A few studies have found that gotu kola creams or ointments might prevent scarring and help with wound healing and psoriasis. These creams may help reduce stretch marks during pregnancy. Again, more research is needed to know for sure.
The plant contains compounds like triterpenoid saponins, which are common in medicinal plants. Some researchers believe these compounds are responsible for the wide range of health benefits.
Boost Cognitive Function
Some early research suggests that gotu kola can enhance your memory and overall cognitive function, which means it may have potential in treating Alzheimer’s disease. A 2016 study compared the effects of gotu kola extract and folic acid in improving cognitive abilities after a stroke. Both gotu kola and folic acid equally benefited participants, while gotu kola was more effective in improving memory.
Early studies on mice show that gotu kola extract had a positive effect on mice with Alzheimer’s disease. While it may show promise in treating Alzheimer’s in animals, more research is needed to confirm its effects on people.
Several studies show that gotu kola can be used as a treatment for varicose veins and venous insufficiency. Participants who took a gotu kola supplement for eight weeks showed improvements in the health of their veins, including reduced inflammation and pain.

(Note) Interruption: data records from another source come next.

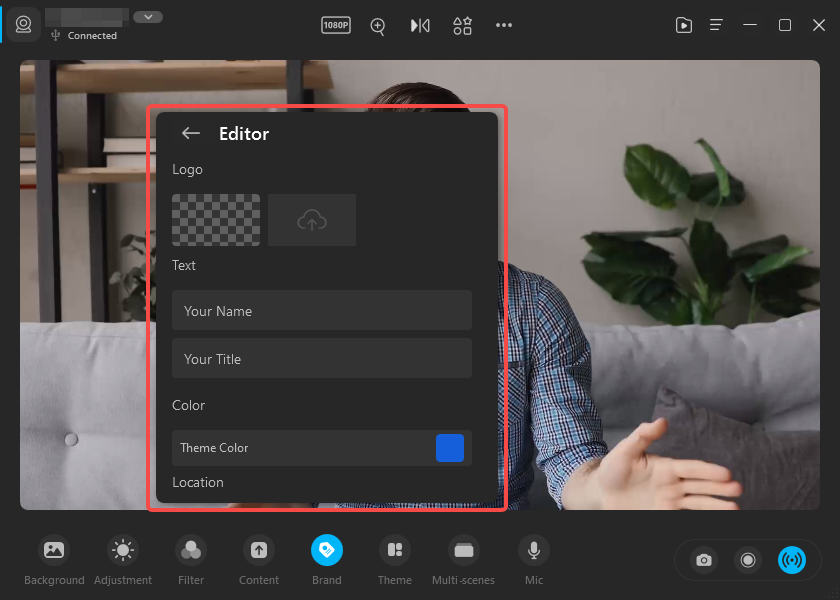This screenshot has width=840, height=600.
Task: Click the webcam device icon at top-left
Action: [23, 24]
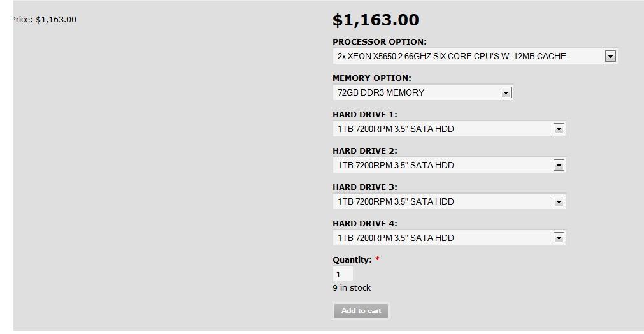Open the Hard Drive 1 1TB SATA selector
The height and width of the screenshot is (334, 644).
[x=449, y=129]
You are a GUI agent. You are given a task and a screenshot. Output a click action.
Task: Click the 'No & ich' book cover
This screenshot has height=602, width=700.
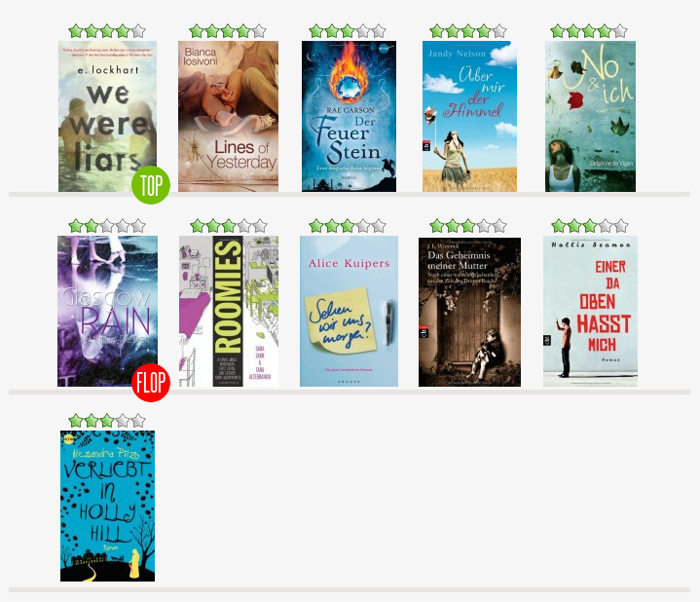click(590, 117)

Another study suggested that gotu kola supplements improved function of the veins in participants with diabetic microangiopathy, a condition that affects people with diabetes.
Some studies show that gotu kola may have a relaxing or anti-anxiety effect. In a 2016 study, researchers found that gotu kola reduced anxiety-induced behavior in mice that were sleep-deprived for 72 hours. While this research is still preliminary, it shows some promise in relieving stress and anxiety.

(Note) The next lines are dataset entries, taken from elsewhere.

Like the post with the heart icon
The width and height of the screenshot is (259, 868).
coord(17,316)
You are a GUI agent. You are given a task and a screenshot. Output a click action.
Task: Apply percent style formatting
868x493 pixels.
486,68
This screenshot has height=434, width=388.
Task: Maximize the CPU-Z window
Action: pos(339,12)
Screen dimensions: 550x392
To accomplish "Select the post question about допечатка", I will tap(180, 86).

In another study on humans, researchers found that gotu kola reduced the startle response in participants, which is often associated with anxiety. However, more evidence is needed to support the link between gotu kola and anxiety.
Can You Get Gotu Kola Naturally From Foods?
There are no sources of gotu kola besides the plant itself. Some people eat gotu kola leaves in salad or steep them to make tea.
Gotu kola is typically safe to consume. However, some reported side effects of the herb include:
- Skin irritation
- Rare cases of liver disease
- Potential for allergy when taken orally or used on the skin
Animal studies have found that gotu kola makes it harder to become pregnant. Do not use gotu kola if you have any health conditions, especially liver disease. Stop using gotu kola for at least 2 weeks before surgery.
Although there is limited research on gotu kola’s effect on other medications, it’s possible that it can interfere with prescription or over-the-counter medications. It could interact with medicines metabolized by the liver. Gotu kola could amplify the effects of alcohol and sedative medications. Always consult your doctor before using gotu kola.
While gotu kola may be safe when obtained from reliable sources, herbal remedies aren’t regulated by the FDA. Some sources of gotu kola have been found to contain dangerous levels of heavy metals. Given the lack of evidence about its safety, oral gotu kola is not recommended for children or for women who are pregnant or breastfeeding.
Amount and Dosage
Gotu kola can be taken as a supplement, brewed as a tea, or used as an extract. For skin conditions, it can also be applied topically.
While the herb is generally safe to use, careful dosing can help limit the risks.
Quality and active ingredients in supplements may vary widely from maker to maker. This makes it very hard to establish a standard dose. Ask your health care provider for advice before taking gotu kola.